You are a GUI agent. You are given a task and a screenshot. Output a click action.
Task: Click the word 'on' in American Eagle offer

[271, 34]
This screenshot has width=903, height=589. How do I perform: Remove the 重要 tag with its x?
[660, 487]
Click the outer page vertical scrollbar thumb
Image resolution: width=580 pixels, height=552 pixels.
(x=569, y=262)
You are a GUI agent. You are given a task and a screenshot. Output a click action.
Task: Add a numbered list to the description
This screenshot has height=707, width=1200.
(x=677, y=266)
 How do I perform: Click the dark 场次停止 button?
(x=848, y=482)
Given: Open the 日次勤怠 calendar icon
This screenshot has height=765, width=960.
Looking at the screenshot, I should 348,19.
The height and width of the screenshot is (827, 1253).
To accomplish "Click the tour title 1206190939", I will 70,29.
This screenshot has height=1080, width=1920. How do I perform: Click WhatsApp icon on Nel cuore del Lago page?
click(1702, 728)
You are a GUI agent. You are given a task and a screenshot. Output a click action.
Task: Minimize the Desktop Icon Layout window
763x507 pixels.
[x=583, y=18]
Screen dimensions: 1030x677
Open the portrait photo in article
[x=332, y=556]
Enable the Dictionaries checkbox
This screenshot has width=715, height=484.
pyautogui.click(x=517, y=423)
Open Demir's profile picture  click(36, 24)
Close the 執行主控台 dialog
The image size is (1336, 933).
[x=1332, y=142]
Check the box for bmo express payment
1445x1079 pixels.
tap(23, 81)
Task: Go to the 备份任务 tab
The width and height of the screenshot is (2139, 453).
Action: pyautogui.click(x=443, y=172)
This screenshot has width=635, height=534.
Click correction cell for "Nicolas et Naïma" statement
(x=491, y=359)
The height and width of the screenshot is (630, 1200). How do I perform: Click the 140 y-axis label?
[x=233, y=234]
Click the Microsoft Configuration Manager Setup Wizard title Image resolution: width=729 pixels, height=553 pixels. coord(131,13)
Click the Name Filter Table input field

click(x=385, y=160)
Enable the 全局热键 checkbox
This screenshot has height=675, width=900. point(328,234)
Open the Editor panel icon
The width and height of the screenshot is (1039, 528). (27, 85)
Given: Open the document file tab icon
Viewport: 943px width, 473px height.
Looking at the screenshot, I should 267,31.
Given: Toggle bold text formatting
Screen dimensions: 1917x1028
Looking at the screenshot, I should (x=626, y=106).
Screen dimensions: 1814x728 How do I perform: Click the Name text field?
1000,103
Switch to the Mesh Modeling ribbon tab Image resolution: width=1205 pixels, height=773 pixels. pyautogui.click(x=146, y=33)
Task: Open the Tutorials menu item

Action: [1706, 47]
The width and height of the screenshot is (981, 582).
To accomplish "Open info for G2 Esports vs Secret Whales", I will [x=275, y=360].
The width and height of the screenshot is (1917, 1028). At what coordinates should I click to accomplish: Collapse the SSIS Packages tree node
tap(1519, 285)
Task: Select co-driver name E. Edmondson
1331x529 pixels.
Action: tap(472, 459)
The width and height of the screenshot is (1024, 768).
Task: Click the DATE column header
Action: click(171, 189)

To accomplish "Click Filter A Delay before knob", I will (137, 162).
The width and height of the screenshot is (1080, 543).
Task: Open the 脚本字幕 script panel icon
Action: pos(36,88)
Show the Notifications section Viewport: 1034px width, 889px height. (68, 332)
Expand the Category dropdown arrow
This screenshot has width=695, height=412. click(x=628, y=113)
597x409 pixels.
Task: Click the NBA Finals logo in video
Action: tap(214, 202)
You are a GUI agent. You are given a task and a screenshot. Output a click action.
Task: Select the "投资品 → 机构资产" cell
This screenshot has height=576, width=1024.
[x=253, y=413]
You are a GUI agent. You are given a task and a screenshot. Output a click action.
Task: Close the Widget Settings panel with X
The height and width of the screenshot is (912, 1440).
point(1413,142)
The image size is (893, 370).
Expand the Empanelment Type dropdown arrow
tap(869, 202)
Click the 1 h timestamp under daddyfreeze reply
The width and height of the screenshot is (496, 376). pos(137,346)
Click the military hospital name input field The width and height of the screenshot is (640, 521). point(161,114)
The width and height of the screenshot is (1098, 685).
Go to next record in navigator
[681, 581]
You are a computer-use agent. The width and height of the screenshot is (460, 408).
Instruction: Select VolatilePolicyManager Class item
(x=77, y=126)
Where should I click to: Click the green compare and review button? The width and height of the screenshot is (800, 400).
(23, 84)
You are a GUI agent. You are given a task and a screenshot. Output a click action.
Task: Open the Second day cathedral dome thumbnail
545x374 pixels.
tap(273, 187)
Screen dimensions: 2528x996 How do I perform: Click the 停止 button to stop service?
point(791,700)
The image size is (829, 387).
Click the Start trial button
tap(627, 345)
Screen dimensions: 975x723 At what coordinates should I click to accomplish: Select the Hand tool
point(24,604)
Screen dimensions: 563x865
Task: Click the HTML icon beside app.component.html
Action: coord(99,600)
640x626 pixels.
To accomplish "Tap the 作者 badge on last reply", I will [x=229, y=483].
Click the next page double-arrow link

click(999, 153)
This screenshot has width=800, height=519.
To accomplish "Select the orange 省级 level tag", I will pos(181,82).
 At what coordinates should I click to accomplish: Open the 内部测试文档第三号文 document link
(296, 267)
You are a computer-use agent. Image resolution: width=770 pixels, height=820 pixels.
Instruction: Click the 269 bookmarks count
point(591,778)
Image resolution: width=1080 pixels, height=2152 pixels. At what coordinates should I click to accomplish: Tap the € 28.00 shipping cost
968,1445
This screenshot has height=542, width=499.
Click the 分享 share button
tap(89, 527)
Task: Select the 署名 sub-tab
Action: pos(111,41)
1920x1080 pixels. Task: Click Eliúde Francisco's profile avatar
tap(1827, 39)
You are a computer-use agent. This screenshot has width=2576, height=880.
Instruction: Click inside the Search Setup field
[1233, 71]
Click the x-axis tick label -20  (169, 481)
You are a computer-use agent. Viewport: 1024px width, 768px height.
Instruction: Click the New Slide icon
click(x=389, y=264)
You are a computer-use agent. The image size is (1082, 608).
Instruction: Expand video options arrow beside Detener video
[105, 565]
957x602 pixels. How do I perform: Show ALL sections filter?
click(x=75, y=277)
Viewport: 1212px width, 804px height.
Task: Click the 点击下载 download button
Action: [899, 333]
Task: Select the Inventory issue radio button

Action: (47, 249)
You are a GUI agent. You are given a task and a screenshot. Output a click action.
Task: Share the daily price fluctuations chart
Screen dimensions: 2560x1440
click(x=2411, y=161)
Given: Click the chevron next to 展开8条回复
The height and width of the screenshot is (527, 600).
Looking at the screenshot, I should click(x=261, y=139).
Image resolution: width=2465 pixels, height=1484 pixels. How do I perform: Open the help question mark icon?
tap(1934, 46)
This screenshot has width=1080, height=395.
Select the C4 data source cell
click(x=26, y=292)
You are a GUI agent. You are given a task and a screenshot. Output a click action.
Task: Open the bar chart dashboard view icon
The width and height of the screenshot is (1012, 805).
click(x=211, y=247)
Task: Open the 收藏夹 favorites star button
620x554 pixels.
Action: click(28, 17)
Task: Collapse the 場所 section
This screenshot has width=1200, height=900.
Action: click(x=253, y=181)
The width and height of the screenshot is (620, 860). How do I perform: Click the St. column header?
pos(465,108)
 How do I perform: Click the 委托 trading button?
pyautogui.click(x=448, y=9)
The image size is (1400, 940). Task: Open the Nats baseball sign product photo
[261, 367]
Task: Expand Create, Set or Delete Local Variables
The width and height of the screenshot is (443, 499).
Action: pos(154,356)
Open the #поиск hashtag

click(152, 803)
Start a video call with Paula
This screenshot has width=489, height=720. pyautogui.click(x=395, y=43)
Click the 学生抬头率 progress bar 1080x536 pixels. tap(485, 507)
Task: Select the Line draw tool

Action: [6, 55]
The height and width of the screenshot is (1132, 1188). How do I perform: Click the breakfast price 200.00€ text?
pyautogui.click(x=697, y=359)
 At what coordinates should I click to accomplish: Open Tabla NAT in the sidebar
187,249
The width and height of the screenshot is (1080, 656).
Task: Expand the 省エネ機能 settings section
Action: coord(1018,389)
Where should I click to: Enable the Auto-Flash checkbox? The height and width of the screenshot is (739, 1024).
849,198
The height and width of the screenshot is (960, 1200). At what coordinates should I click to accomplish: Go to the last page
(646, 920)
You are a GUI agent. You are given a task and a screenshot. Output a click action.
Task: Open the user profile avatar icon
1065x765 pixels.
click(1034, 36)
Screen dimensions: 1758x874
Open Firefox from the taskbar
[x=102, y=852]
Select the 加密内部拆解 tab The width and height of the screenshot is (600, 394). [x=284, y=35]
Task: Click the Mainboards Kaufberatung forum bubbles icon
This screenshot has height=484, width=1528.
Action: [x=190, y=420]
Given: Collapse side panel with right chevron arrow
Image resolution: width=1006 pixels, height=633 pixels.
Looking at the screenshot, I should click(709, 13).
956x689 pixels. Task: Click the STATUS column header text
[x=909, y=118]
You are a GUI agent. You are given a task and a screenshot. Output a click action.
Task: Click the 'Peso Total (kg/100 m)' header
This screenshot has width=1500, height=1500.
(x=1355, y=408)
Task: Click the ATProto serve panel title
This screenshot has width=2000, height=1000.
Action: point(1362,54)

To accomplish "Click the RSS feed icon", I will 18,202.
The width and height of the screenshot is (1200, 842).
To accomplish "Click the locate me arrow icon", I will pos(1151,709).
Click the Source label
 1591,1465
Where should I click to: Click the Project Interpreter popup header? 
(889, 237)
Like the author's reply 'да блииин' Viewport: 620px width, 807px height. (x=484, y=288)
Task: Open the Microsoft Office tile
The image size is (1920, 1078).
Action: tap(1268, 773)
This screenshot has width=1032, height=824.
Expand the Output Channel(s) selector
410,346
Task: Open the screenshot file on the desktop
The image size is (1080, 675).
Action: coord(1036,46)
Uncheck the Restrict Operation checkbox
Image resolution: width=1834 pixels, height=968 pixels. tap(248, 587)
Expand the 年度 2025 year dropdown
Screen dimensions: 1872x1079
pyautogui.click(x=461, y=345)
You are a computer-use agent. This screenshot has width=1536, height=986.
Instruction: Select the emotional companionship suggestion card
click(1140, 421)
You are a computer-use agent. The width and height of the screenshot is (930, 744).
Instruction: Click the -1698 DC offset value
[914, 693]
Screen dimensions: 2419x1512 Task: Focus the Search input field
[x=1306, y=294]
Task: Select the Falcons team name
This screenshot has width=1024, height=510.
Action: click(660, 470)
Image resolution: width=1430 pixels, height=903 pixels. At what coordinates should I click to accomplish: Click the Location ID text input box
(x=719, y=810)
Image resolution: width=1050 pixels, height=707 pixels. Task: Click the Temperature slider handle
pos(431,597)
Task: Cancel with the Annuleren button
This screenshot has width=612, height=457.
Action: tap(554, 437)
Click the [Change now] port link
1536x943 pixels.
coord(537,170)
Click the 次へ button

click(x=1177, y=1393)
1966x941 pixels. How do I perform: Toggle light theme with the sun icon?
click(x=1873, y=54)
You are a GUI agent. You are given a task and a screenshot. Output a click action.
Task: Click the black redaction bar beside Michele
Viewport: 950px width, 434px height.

Task to carry out |
List all lines above in which the string "chart" appears.

Answer box |
Task: Share the daily price fluctuations chart
Task: Open the bar chart dashboard view icon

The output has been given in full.